### Description of the task:
Below are entries; copy exactly, and only, the lines from the one containing "[button] (363, 58)" through their final line, leaving out pictures.

### Data excerpts:
Segment Open

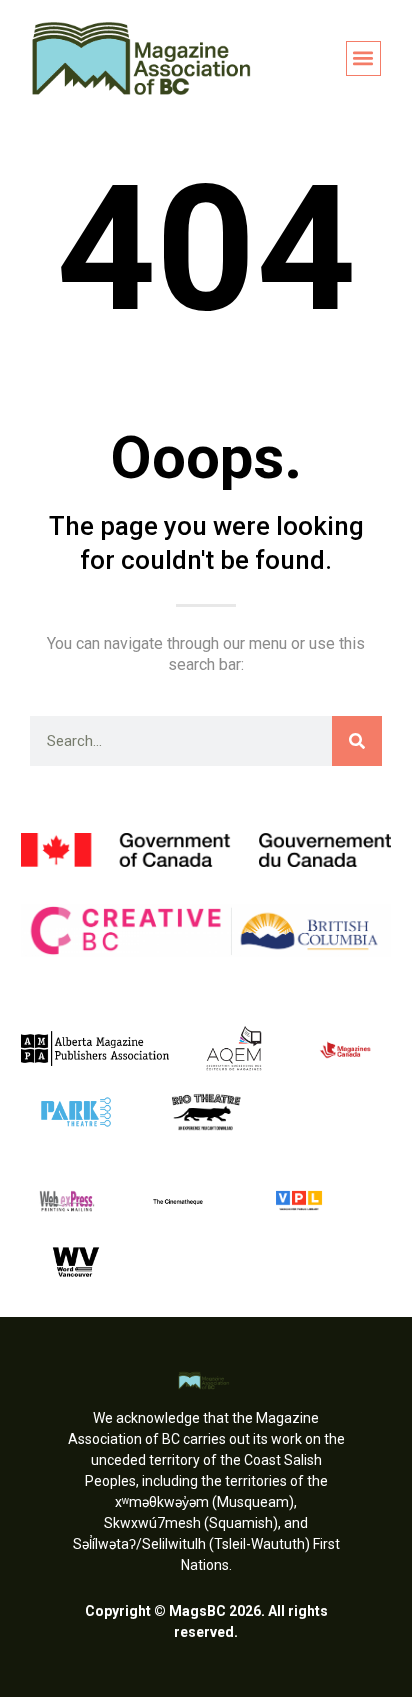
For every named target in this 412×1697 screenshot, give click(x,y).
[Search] (357, 741)
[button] (363, 58)
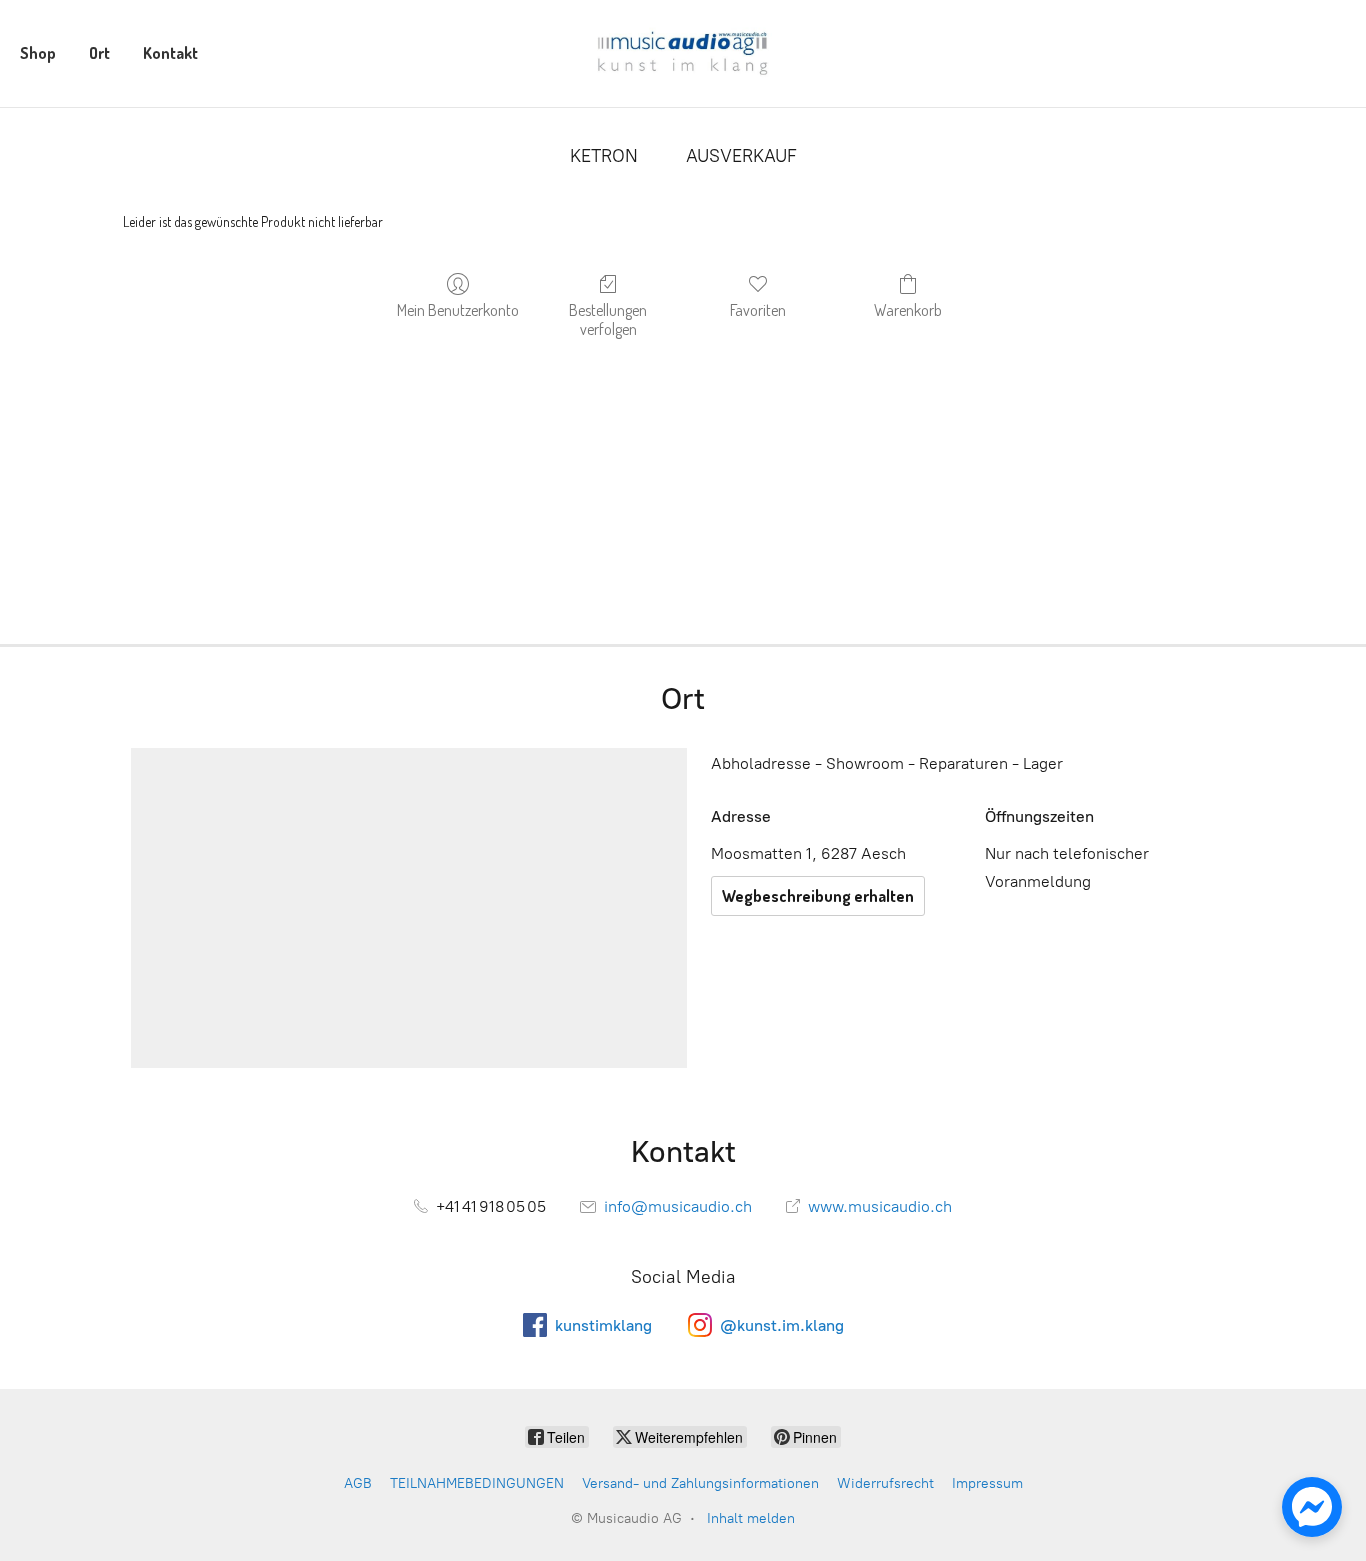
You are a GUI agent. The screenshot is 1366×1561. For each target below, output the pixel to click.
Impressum (987, 1483)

Segment Closed

### Response area:
[button] (363, 58)
You are a GUI agent. The screenshot is 1366×1561. For each target below, output the pixel to click.
Impressum (987, 1483)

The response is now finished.